It is a further object of the invention to give better control over which web pages should be included by search engines.

It is a further object of the invention to improve categorization of web pages.

It is a further object of the invention to decrease misuse of categorization.

It is a further object of the invention to allow dynamically generated web pages to be indexed.

It is a further object of the invention to provide an overview of which web pages are available on the Internet.

Fig. 1 a illustrates a search engine based on prior art.

Fig. 1 b illustrates a search engine based on the present innovation.

Fig. 2 shows a detailed example of information that can flow from web servers to a central change server and further to search engines.

Fig. 3 shows several details of the inner structure for an agent.

Figs. 4 a and b illustrate ways of balancing the communication load for a central site. Fig. 5 shows an example of a configuration file for the agent.

Fig. 6 illustrate one way of interconnecting search engines and cache servers based on the present innovation.

Fig. 7 shows a flexible, error tolerant, scalable architecture for data flow in a web change server.

Figs. 8 a and b illustrate two possible arrangements for building a list over documents existing on the web.

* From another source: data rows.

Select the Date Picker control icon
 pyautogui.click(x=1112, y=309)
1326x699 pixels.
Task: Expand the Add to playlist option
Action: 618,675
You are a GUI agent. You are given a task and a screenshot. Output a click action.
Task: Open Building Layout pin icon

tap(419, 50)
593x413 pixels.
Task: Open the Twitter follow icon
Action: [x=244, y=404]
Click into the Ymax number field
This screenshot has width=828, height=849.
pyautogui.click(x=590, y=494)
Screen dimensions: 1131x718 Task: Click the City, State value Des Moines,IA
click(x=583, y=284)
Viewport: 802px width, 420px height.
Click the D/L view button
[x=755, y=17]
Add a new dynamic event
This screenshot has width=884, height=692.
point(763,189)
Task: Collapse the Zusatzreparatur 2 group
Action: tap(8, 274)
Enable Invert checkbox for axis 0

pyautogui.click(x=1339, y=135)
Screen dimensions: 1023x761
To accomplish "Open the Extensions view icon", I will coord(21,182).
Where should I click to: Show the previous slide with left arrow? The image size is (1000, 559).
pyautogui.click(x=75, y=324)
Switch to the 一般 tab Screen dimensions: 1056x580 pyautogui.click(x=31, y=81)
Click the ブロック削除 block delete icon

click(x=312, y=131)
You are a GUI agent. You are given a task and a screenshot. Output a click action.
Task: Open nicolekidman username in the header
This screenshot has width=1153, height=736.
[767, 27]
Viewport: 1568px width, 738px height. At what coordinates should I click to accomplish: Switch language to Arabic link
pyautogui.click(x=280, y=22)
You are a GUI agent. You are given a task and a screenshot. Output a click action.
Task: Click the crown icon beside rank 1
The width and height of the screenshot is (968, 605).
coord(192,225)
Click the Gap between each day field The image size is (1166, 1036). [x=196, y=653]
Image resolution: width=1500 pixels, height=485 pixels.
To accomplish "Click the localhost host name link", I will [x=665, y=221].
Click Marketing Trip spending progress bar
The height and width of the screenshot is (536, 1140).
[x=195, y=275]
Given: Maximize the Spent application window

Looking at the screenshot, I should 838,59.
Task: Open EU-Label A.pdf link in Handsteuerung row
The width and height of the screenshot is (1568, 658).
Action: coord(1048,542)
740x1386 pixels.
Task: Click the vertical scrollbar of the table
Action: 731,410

The basic principle of the invention is that local agents are installed on or near web servers or groups of web servers, and these agents detect and transmit changes to a central web change server. Web changes are then communicated further to search engines, giving the search engines a basis for downloading only pages that are new or modified, and allowing them to remove parts of the index corresponding to deleted web pages.

The basic principle is illustrated both for use within a search engine and for providing a standalone change directory service that can serve several search engines.

Several methods for detecting changes are disclosed.

The basic principle for existing search engines is illustrated in fig. 1 a. Web pages 12 14 are stored on a web server 10. A search engine 20 has a crawler 22. The crawler 22 reads through the web pages it finds, and produces a index 24. A user on an end user machine 30 searches the index 24 with a local browser 32. Wanted documents 14 are downloaded from the web server 10.

Fig. 1b shows a search engine based on the present invention. Web pages 52 are stored on a web server 50. An agent 54 crawls the web pages 52. For each crawl, a log file 56 is generated. This log file 56 is used for change detection. Information about modifications, covering new, changed and deleted pages, is sent from the agent 54 to a loader 62 in a search engine 60. The search engine 60 updates an index 64 based on the results from crawling new and changed pages, and deletes index entries based on deleted pages. The index 64 can then be queried and the results presented in a browser 72 on an end user machine 70 in the traditional way.

The amount of modified web pages on a web server will usually be significantly less than the total amount of web pages on the server. Therefore, much less data will be transmitted, and the work load for the search engine will be much less when using the present innovation. Also, the agent can transmit the modification list to the search engine soon after modifications have been made, instead of waiting for the search engine to find the modifications during crawling some time.

There are several possible ways of initiating execution for an agent. One way is to implement a service or demon that executes regularly according to a time interval and a first starting time, or some other schedule. Another way is to let administrators start the agent manually. Yet another way is to implement the agent so that it can be started from a script, possibly synchronized with other executing on web servers.

The web change server can be a componenf of a search engine.

Alternatively, the web change server can be used as a stand alone service, serving several search engines. The latter has the advantage of allowing publishing data on several search engines while only installing and maintaining one agent.

Fig. 2 shows an example of information that can be transmitted. Two agents, each residing on a web server, sends two modification lists 10 20 containing URLs referring to modified web pages to a central server where the lists 10 20 are combined to one aggregated modification list 30. Various extracts 40 50 can so be made from this aggregated list 30 and can be sent to various search engines.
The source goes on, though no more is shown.